Exaggerated Claim and 'market failure' currently being addressed by UK

Government

  1. The alleged 'core debt' from any parking charge cannot exceed £100 (the industry cap). It is denied that any 'Debt Fees' or damages were actually paid or incurred by this Claimant, who is put to strict proof of:

(i). the alleged breach, which is not pleaded in the POC and requires further and better particulars, and

(ii). a breakdown of how they arrived at the enhanced sum in the POC, including how interest was calculated, which looks to be improperly applied on the entire inflated sum, as if that was all overdue on the day of the alleged event.

  1. The Defendant avers that this claim is unfair and inflated and it is denied that any sum is due, whether in debt or damages. This Claimant routinely pursues an unconscionable fixed sum added per PCN, despite knowing that the will of Parliament is to ban it.
  2. This case is a classic example where adding exaggerated fees funds the 'numbers game' of bulk litigation of weak and/or archive parking cases. MoJ statistics of bulk litigators reveal that there are several hundred thousand parking claims per annum, with some 90% causing default CCJs totalling hundreds of millions of pounds. No checks and balances are likely to have been made to ensure facts, merit or a proper cause of action (given away by the woefully inadequate POC).
  3. The Department for Levelling Up, Housing and Communities ('the DLUHC') published a statutory Parking Code of Practice in February 2022.

The Ministerial Foreword is damning:"Private firms issue roughly 22,000 parking tickets every day, often adopting a labyrinthine system of misleading and confusing signage, opaque appeals services, aggressive debt collection and unreasonable fees designed to extort money from motorists."

  1. Despite legal challenges delaying the Code - marked as temporarily withdrawn - it is thankfully 'live' after a draft Impact Assessment (IA) was published on 30th July

2023. The Government's analysis exposes what they say are industry-gleaned facts about supposed 'fees'.
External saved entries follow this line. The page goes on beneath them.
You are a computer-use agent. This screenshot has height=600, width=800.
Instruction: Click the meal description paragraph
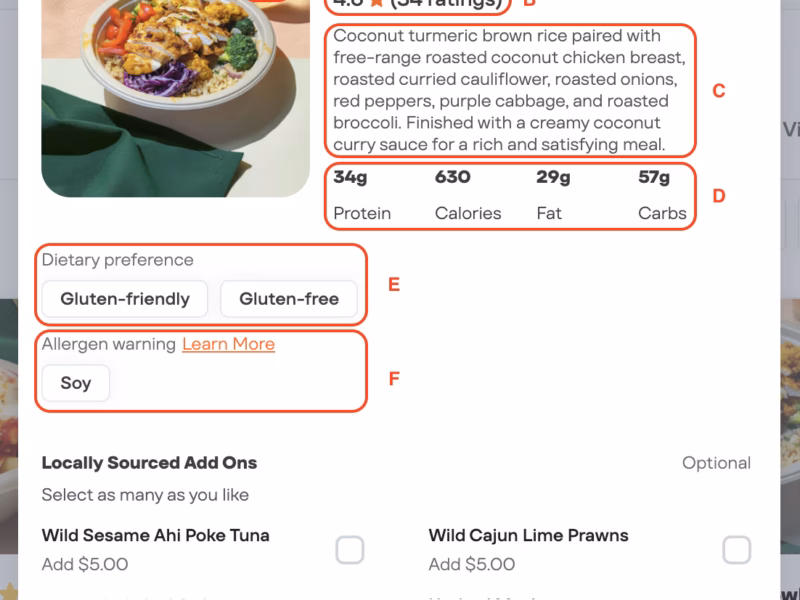pos(509,90)
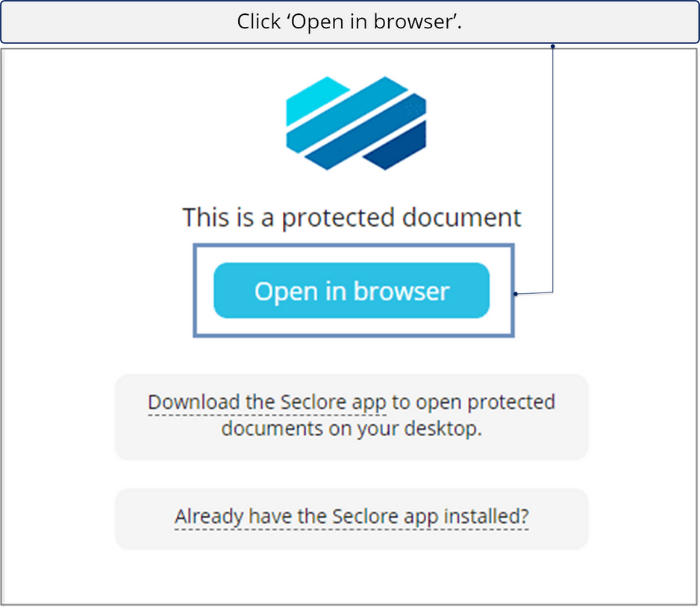Open 'Already have the Seclore app installed?' link
700x608 pixels.
coord(352,516)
  1. Paragraphs 4.31 and 5.19 state that the parking industry has shown the DLUHC that the true minor cost of what the former calls debt recovery or 'enforcement' (= preaction) stage totals a mere £8.42 per case (not per PCN).
  2. With that in mind, it is clear that the extant claim has been enhanced by an extreme sum, believed to be routinely retained by the litigating legal team, not the Claimant. In this Claim it is additional to the intended 'legal representatives fees' cap set within small claims track rules. This conduct has been examined and found - including in a detailed judgment by Her Honour Judge Jackson, now a specialist Civil High Court Judge on the Leeds/Bradford circuit - to constitute 'double recovery'. The Defendant takes that position.
  3. The draft IA shows that the intimidating letter-chains actually cost 'eight times less' than the seemingly 'price-fixed' +£70 per PCN. This causes consumer harm in the form of almost half a million wrongly-enhanced CCJs each year, that District Judges are powerless to prevent. This false fee was enabled by the self-serving Codes of Practice of the rival parking Trade Bodies who suddenly aligned in 2021 re allowing +£70, each led by a Board of the very parking operators and debt firms who stood to gain from it.
  4. It is denied that the purported damages/fee sought was incurred or is recoverable.

Attention is drawn to paras 98, 100, 193, 198 of Beavis. Also, Parkingeye Ltd v Somerfield Stores Ltd ChD [2011] EWHC 4023(QB) where the parking charge was £75, discounted to £37.50 for prompt payment. Whilst £75 was reasonable, HHJ Hegarty (decision ratified by the CoA) held in paras 419-428 that 'admin costs' inflating a parking charge to £135 was not a true reflection of the cost of template letters and 'would appear to be penal'.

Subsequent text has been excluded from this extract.